I'm in a similar situation, quit UO after a year and finally quit EverCrack after 18 months, since then I've been on FPS. Nice, addictive but manageable FPS. I've logged maybe 200 hours on Desert Combat, it's quite fun, you just don't get the lows. The capacity to lose days of work and spend a long time hopelessly trying to get back to your body because you've lost everything that you've achieved to a chance train, or PK, or high-level spawn is what makes MMORPGs destructive to your emotional well-being. The capacity they have to completely eclipse your offline life if you get into them is destructive to everything else.
Here's a post I made in a thread about Ragnarok Online, the same principle applies to non MMORPGs:
Not really as addictive as EverCrack or UO, but there is an upside: None of the negativity involved in death.

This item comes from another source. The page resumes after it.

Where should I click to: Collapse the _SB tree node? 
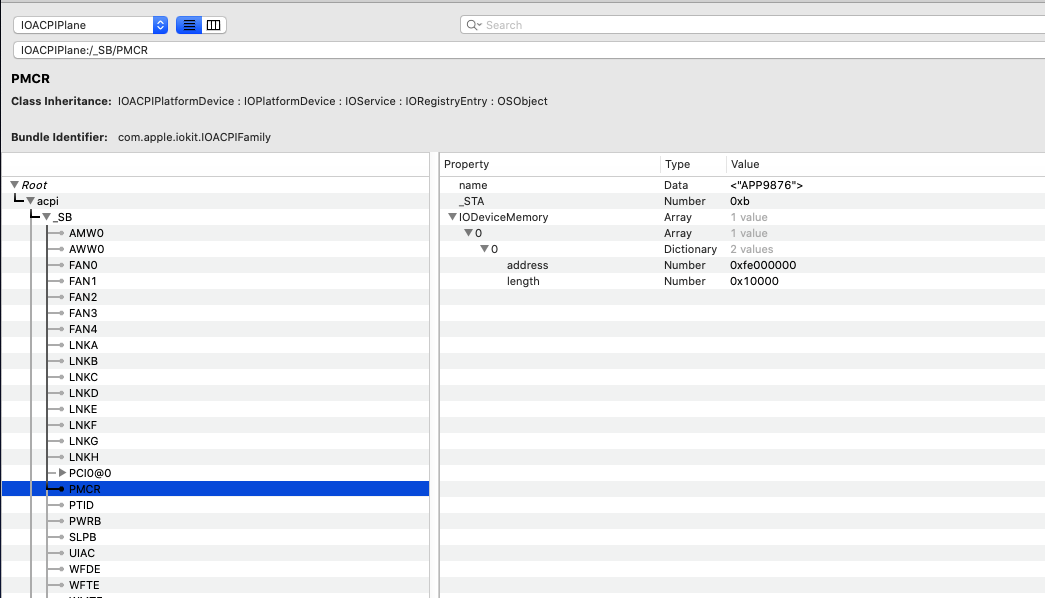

When you die in RO, you go back to your spawn point with 1 health and everything you had beforehand.
As a person who has spent 8 hours in tears going back trying to find my corpse 7 zones away in EverCrack, and dying every time I get close enough to see my corpse, or spending 5-6 hours running back and forth in UO getting PKed and losing all the work I've put into my characters' stuff for the last month, I find it oddly comforting to find a MMORPG where death means almost nothing. The feeling you get in the pit of your stomach when you realize you're in a situation where you're going to lose everything, it just doesn't happen in this game, and I love it for that.
Personally, I'm fine with being addicted to games, as long as I don't suddenly have all my achievements(in FPS, your skills, in RPGs, your belongings) lost to me, making weeks of work disappear.